CHICAGO—With the worlds of retail and logistics converging, Cushman & Wakefield saw the need for an integrated advisory offering. Enter the firm's newCommerce platform, announced Tuesday with a view toward integrating Cushman's retail services with logistics, industrial and e-commerce offerings to provide clients with strategies for growth and advancement.
John Morris, Americas executive managing director for logistics and industrial services at Cushman & Wakefield, says the new platform is designed “to help longstanding bricks-and-mortar retailers, eCommerce-only organizations and companies in between adapt to the new landscape.” The advice provided by the newCommerce team can prove valuable “whether you're building a physical bricks-and-mortar presence or choosing between self-perform fulfillment and third party,” says David Gorelick, the firm's recently named executive managing director and head of retail services for the Americas.
On the website for newCommerce, Gorelick and Morris cite “new rules” that retailers must play by. First of these new rules: “It's not about the store of the future; it's about the customer of the future.”
Going by present-day shopping behavior, that futuristic shopper is going to put a premium on immediate gratification, even as he or she continues to value a physical shopping environment. “Consumers crave new retail experiences that meld an engaging bricks-and-mortar store—where they can pick up a product and gauge its quality, while experiencing the brand in a unique way—with the convenience of online shopping,” Gorelick and Morris write in a blog posting on the newCommerce website. “For retailers looking to reduce their physical footprint while boosting online sales, those remaining stores will prove to be more vital than ever.”
In order to better position themselves for success in this environment, companies must employ technologies such as artificial intelligence, deep learning, facial recognition and personalization to help them better understand and respond to customer behavior, according to Gorelick and Morris. “Harnessing big data can be an expensive proposition but it's essential—particularly as retailers court coveted millennial consumers who seek experiential physical spaces and personally-tailored digital media experiences.”
The second fundamental rule: “It doesn't matter where a sale is made, as long as it is made. It can be made at-home, in-store, or on a mobile device. Today the 'store' is always open.”

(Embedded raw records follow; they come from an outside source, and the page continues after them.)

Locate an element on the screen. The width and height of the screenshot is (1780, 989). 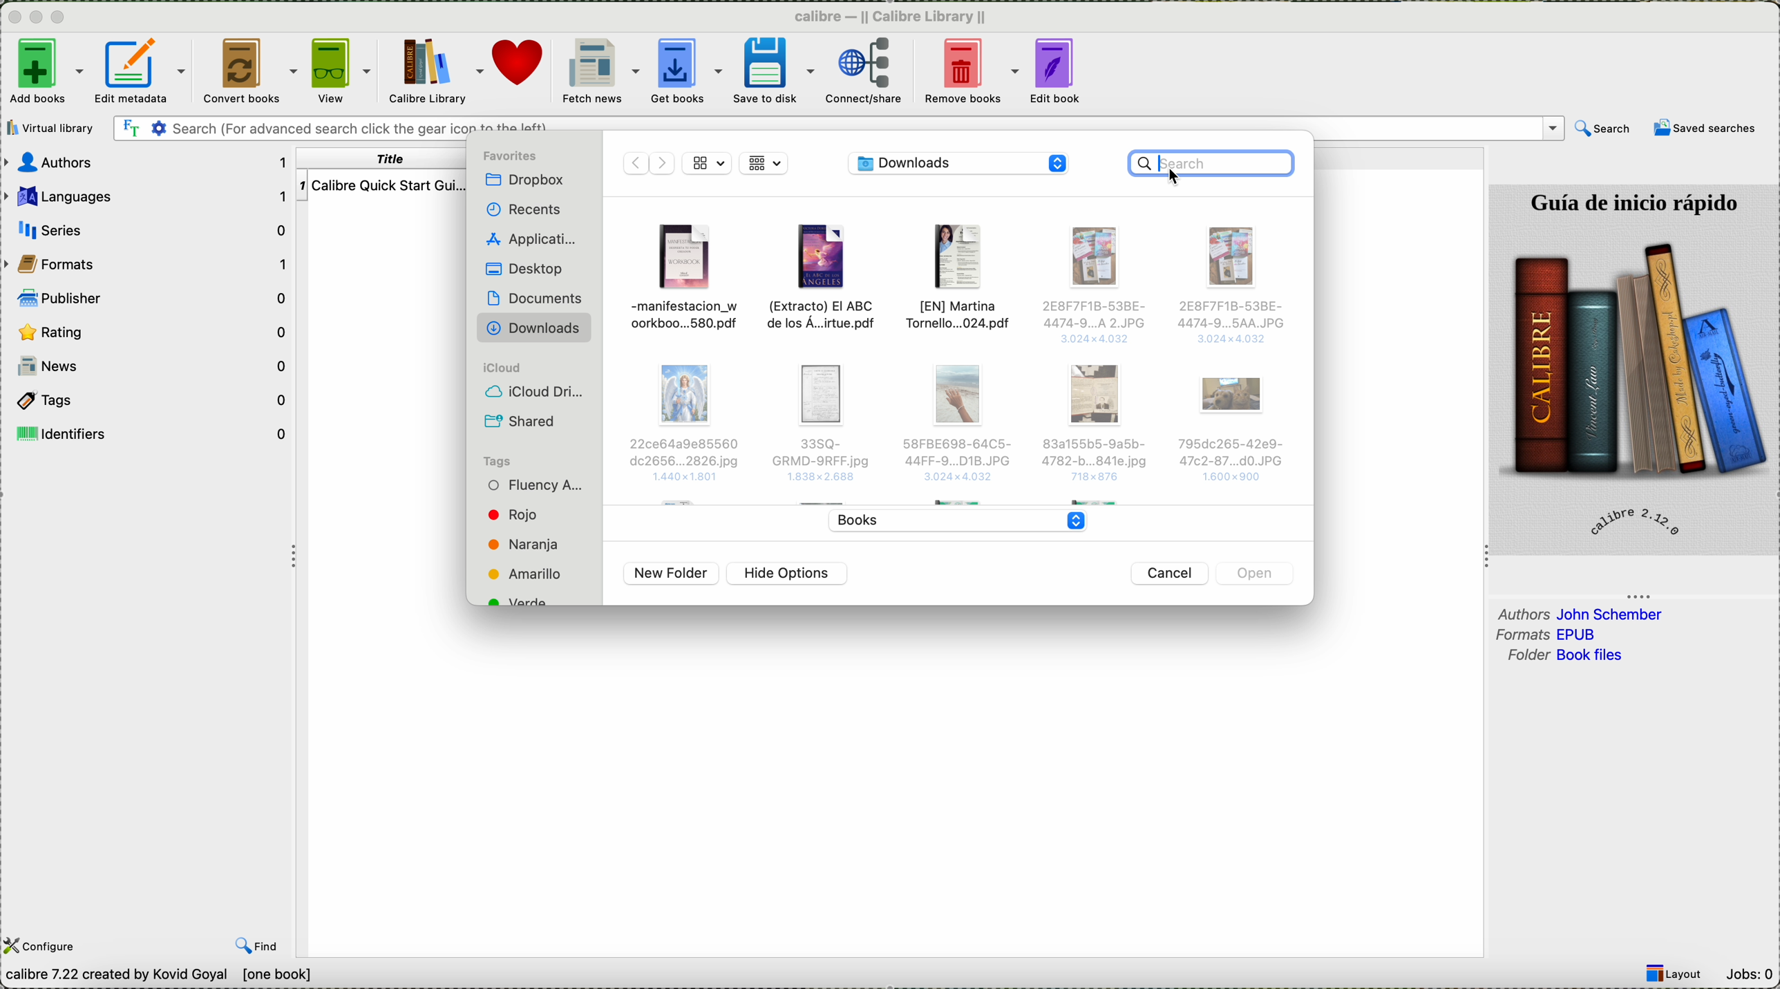
disable open button is located at coordinates (1253, 574).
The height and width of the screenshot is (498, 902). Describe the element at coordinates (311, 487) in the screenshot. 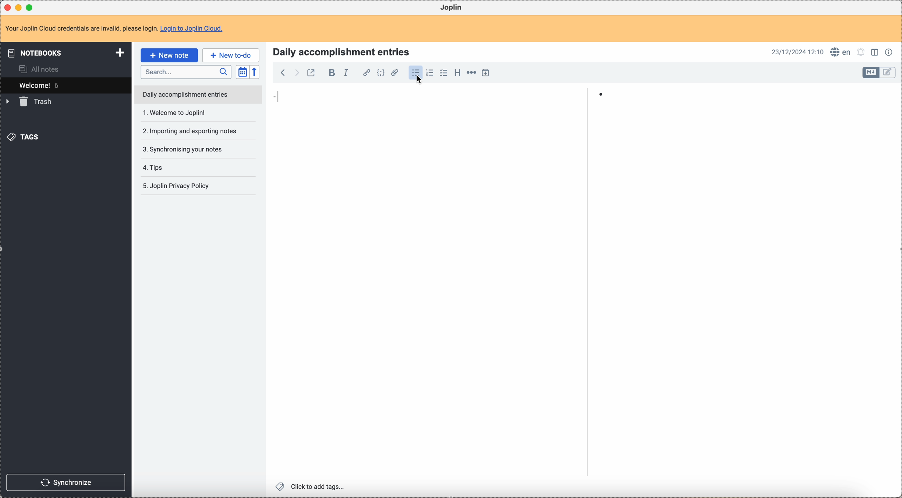

I see `click to add tags` at that location.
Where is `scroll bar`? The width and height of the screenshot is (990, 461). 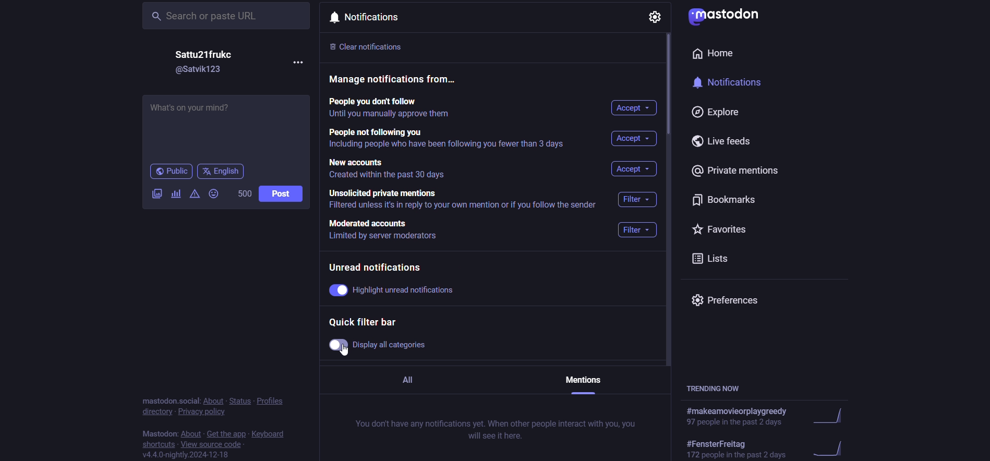 scroll bar is located at coordinates (670, 89).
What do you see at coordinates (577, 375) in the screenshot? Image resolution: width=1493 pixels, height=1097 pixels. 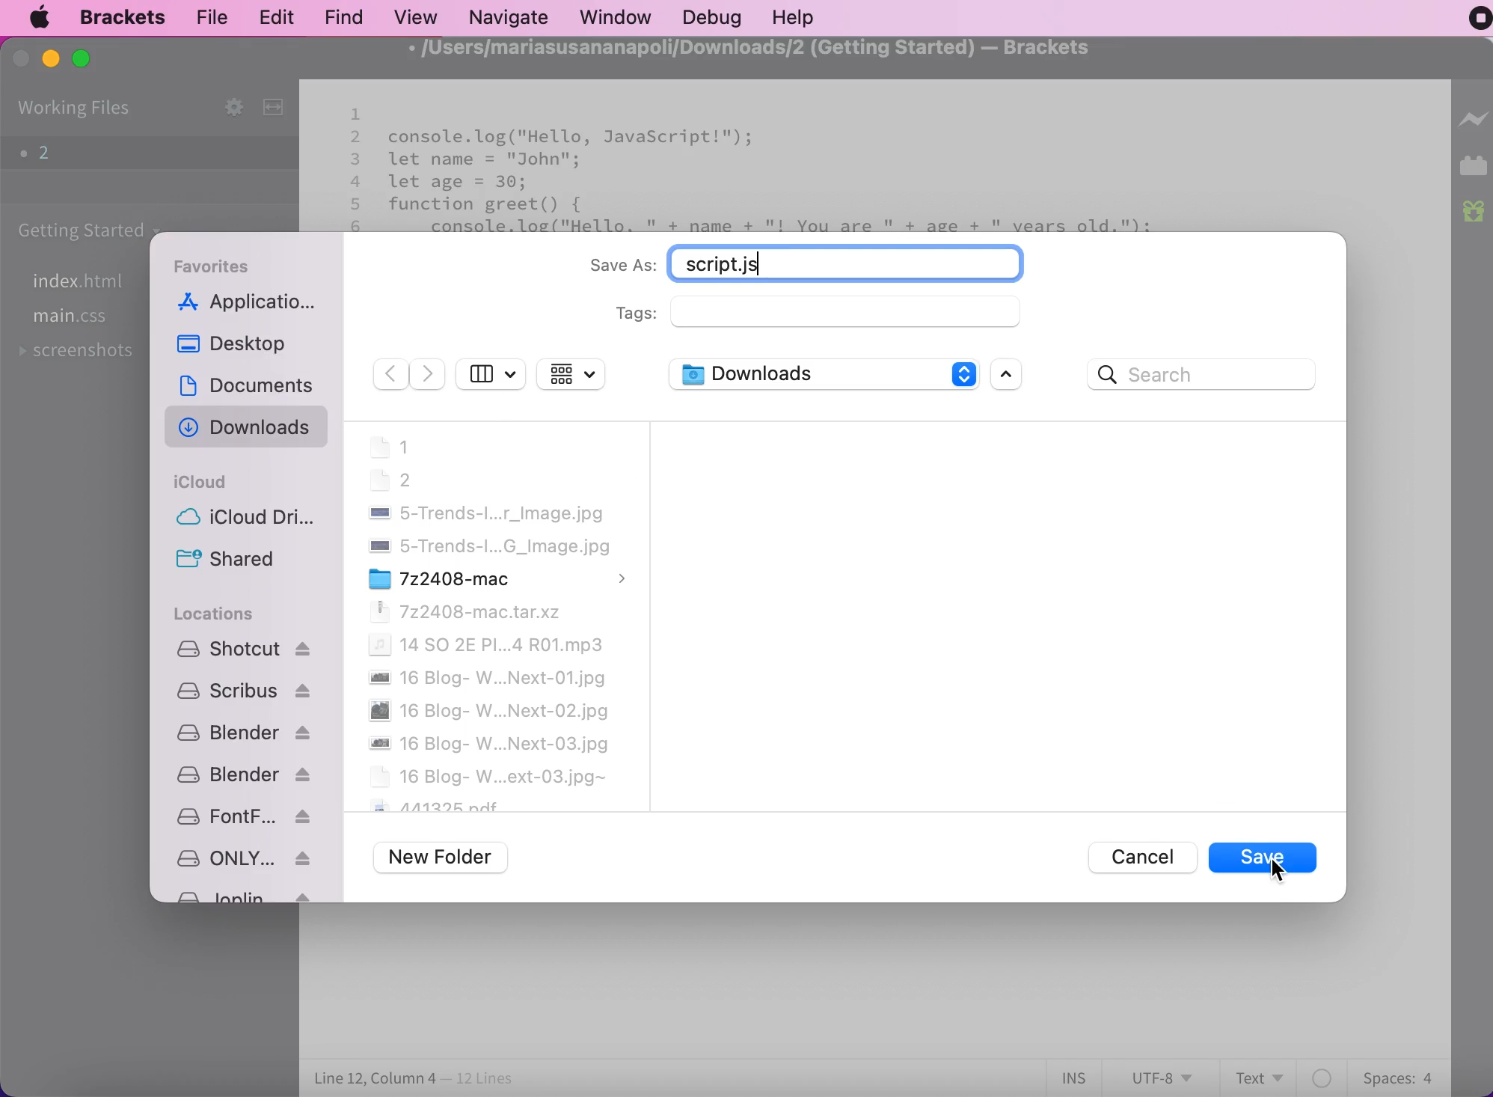 I see `change the item grouping` at bounding box center [577, 375].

To be able to compete in the evolving retail sector, Gorelick and Morris say companies must make “cost-effective, innovative decisions that exploit the unique synergies between retail and the industrial, logistics, and e-commerce sectors.” They cite recent Cushman & Wakefield research showing that between 22% and 25% of US industrial leasing is tied to e-commerce, with overall vacancy rates at their lowest point in three decades.
US industrial finished the third quarter with an overall vacancy rate of 5.2%, compared to the 10-year historical average of 8.3%. Accordingly, Gorelick and Morris write, “The most agile retailers must re-evaluate traditional brick-and-mortar footprints and consider greater investment in industrial property, logistical systems and supply chain improvements.”
They cite Walmart, Home Depot and Target as examples to follow. All three have “aggressively revamped their real estate strategies to favor greater investment in online fulfillment, distribution centers and the technology necessary to facilitate same-day and next-day shipping. We expect these trends to continue, as retailers push to keep pace with pure play e-commerce-only contenders.”